In 1986, building on previous work by O’Connell and Hawkes based on OFT relating to Aboriginal subsistence behaviour in Australia, Pate examined the different effects drought conditions had on plants in the Western Desert of Australia, in order to demonstrate what he deemed the necessity of considering issues of the availability of plant food before applying OFT to hunter-gatherer contexts (95). He argued that based on his research, Ngatatjara (an Aborigine group) subsistence behaviour directly contradicted the 1981 prediction of O’Connell and Hawkes, in that their hypothesis concerning the addition of lower-ranked seeds to Aboriginal diet rests on the assumption that drought decreases the availability of higher ranked (in terms of profitability in relation to energy) resources, but the empirical evidence from the Western Desert shows the opposite to be true- many plant resources, such as the wild fig, are not affected by drought (Pate 1986: 98-105). The correspondence of changes in dietary breadth to changes predicted by OFT models is explained as an adaptational response to unpredictable rainfall (Pate 1986: 95). Pate concludes that although considerations of how much energy would be utilised and gained in obtaining and consuming food resources may play a part in how these resources are chosen, their significance in the decision-making process should be assessed within their specific environmental context (1986: 111).
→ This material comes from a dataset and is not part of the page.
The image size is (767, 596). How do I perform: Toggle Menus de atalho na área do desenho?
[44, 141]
In 1991, Hawkes, O’Connell, and Blurton Jones examined the assumption that large mammal hunting and scavenging are more economically (meaning nutritionally and in terms of the ratio of energy and time spent to nutritional profit) advantageous to hominid foragers, in light of data collected from a Hadza community in northern Tanzania (243). Their research gathered experimental data which measured the nutritional income Hadza hunters would earn if they took small game as opposed to and including big game (Hawkes et al. 1991: 243). As in the 1982 paper, they use the optimal diet model to predict which resources a forager selects from those that are available given the goal of maximising nutrients acquired (Hawkes et al. 1991: 85). This data, in addition to observations, showed that hunting large game did maximise the average daily nutritional income, but success rates in these hunts were low (Hawkes et al. 1991: 243). This is somewhat in contrast to the aforementioned Ache and !Kung, who maximise their average daily meat acquisition by including small game, whereas Hadza hunters do this by specializing in large game despite the risk (Hawkes et al. 1991: 247; Hawkes et al. 1982).
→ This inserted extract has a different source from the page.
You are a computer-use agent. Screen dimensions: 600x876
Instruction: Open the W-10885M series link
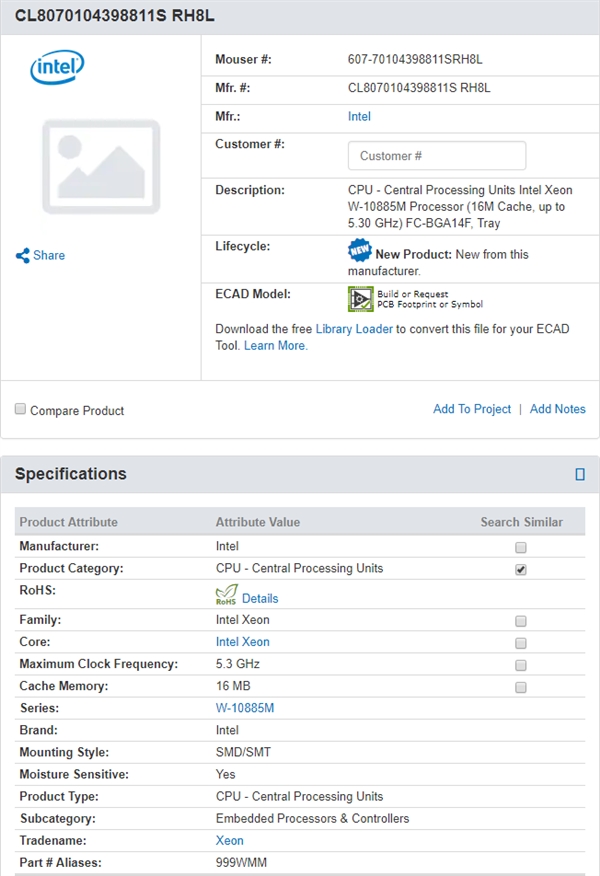pyautogui.click(x=245, y=709)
The 2000 research paper authored by Stiner, Munro, and Surovell aimed to evaluate the trends in small-game use from the early middle Palaeolithic through the Epipalaeolithic in northern Israel and western Italy, as well as explore the human demographic implications of these trends using predator-prey simulation modelling (40). The authors use Kent Flannery’s broad spectrum revolution (BSR) hypothesis and classic foraging theory ( specifically diet breadth as used by Stephens and Krebs in 1986) as departure points for this research (Stiner et al. 2000: 40). They are, however, critical of the use of taxonomy focused analyses in broad spectrum studies (Stiner et al. 2000: 42). They also assume that ostrich eggshell remains in Israel indicate that they were once eaten (Stiner et al. 2000: 45). Their research findings were that early middle Palaeolithic populations were exceptionally small and highly dispersed, and that the first major population growth pulse in the eastern Mediterranean probably occurred before the end of the Palaeolithic (Stiner et al. 2000: 39). Furthermore, subsequent demographic pulses reshaped conditions of selection that operated on human subsistence ecology, technology, and society (Stiner et al. 2000: 39). These findings are consistent with Flannery’s BSR hypothesis, but ranking small prey in terms of the work of capture proved more effective in this study than previously published taxonomic diversity analyses (Stiner et al. 2000: 39).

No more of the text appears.